2. Damon Arnette’s 96-yard interception return TD vs. Indiana

Ohio State scored only one defensive touchdown in 2019, but it was certainly a memorable one.

On the final play of the third quarter of the Buckeyes’ third game of the season against Indiana, Damon Arnette broke in front of a Peyton Ramsey pass at Ohio State’s own 4-yard line and made it all the way to the opposite end zone for a 96-yard interception return – the fourth-longest interception return in Ohio State history – for the first and only touchdown of his collegiate career.

“That’s the biggest play I’ve made in my life,” Arnette said during a press conference the following week.

Arnette’s interception return touchdown was the final dagger of a 51-10 win for the Buckeyes in their first Big Ten game of the season.

1. Justin Fields’ “magical moment” vs. Michigan

Fields had many great throws in his first season at Ohio State, and Garrett Wilson had many great catches in his first season at Ohio State, but none were more spectacular than their touchdown connection in Ann Arbor, which was an easy choice for our top play from the 2019 Ohio State football season.

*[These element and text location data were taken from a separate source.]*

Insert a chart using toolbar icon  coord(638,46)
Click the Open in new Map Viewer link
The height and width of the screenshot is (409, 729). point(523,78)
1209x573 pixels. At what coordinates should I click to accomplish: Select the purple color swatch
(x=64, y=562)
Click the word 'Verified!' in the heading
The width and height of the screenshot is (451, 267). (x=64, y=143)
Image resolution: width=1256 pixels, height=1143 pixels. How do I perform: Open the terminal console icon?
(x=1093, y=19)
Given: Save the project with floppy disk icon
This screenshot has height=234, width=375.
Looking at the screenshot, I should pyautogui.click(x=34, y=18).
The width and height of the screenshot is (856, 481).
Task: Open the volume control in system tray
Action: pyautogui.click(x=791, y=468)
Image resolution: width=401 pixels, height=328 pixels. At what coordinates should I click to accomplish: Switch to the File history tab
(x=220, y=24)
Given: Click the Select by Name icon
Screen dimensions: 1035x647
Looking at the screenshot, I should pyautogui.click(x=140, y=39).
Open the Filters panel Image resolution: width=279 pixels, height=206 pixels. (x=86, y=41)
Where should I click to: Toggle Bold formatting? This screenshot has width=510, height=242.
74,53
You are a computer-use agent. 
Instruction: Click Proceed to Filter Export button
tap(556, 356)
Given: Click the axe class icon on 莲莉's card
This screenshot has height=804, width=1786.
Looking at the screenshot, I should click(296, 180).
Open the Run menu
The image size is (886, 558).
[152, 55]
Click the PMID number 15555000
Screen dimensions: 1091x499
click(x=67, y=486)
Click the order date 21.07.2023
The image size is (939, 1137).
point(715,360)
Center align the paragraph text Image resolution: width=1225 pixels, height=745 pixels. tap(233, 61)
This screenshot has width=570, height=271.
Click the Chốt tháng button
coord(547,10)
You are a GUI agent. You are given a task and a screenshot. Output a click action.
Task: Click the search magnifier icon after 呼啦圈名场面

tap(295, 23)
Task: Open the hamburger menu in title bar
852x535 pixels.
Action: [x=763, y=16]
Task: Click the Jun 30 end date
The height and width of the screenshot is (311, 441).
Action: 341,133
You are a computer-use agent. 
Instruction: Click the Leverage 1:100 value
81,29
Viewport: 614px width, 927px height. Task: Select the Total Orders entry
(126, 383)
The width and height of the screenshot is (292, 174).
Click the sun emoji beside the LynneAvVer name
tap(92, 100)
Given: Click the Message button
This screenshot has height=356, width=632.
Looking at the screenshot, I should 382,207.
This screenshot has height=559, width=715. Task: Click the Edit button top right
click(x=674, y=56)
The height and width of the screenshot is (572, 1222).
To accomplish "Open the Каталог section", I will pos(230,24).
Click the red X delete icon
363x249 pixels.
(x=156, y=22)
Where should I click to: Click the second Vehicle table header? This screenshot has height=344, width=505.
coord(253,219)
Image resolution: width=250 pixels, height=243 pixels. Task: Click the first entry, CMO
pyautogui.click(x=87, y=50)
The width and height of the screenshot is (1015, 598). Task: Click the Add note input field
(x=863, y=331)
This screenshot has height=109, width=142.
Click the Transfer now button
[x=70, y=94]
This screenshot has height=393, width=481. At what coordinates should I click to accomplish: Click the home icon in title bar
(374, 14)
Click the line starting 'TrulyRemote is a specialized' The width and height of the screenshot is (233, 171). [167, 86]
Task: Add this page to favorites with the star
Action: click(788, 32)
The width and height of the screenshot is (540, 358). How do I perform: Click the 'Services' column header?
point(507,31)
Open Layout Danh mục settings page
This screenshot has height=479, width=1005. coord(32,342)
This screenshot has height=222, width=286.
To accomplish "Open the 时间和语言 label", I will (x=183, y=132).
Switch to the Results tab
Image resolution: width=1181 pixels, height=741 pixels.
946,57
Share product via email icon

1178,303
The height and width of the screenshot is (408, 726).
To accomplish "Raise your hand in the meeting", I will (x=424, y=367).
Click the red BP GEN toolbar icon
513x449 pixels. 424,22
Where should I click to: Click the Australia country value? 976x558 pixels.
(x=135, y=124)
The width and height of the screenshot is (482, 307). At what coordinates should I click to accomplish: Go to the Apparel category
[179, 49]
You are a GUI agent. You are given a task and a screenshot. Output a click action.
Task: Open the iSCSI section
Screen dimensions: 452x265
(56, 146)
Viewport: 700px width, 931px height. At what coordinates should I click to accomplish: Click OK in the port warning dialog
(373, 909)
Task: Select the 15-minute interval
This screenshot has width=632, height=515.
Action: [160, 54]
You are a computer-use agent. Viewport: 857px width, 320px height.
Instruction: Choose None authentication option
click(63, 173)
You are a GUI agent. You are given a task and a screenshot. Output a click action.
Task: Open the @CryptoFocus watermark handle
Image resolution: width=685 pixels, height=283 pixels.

After suffering a knee injury that took the collective breath away from Ohio State fans everywhere, Fields returned to the game just seven plays later and delivered the defining moment of his first season as a Buckeye. 

Despite being forced to put on a bulkier knee brace after aggravating the MCL injury that he suffered one week earlier against Penn State, Fields looked no worse for wear as he rolled to the left side of the field, set his feet and delivered a perfect strike under pressure to the back left corner of the end zone. On the receiving end, Wilson adeptly turned back to the ball and tapped both feet down in bounds while securing the catch for a 30-yard touchdown.

There are plenty of adjectives we could to describe that play, but Day’s description of the play after the Buckeyes’ 56-27 win was really all we need.

“I thought it was a magical moment. I thought it was a Heisman moment,” Day said. “There was some plays that we designed that played out just the way we thought they would today. That was not one of them. And for him to ad-lib, make a play and then make that throw going to his left, that’s about as good of a throw as I’ve seen in a long time. He put it right in the back of the end zone, and that just goes to show you what’s inside of him. His heart, his character and his competitive toughness is as good as I’ve ever been around.”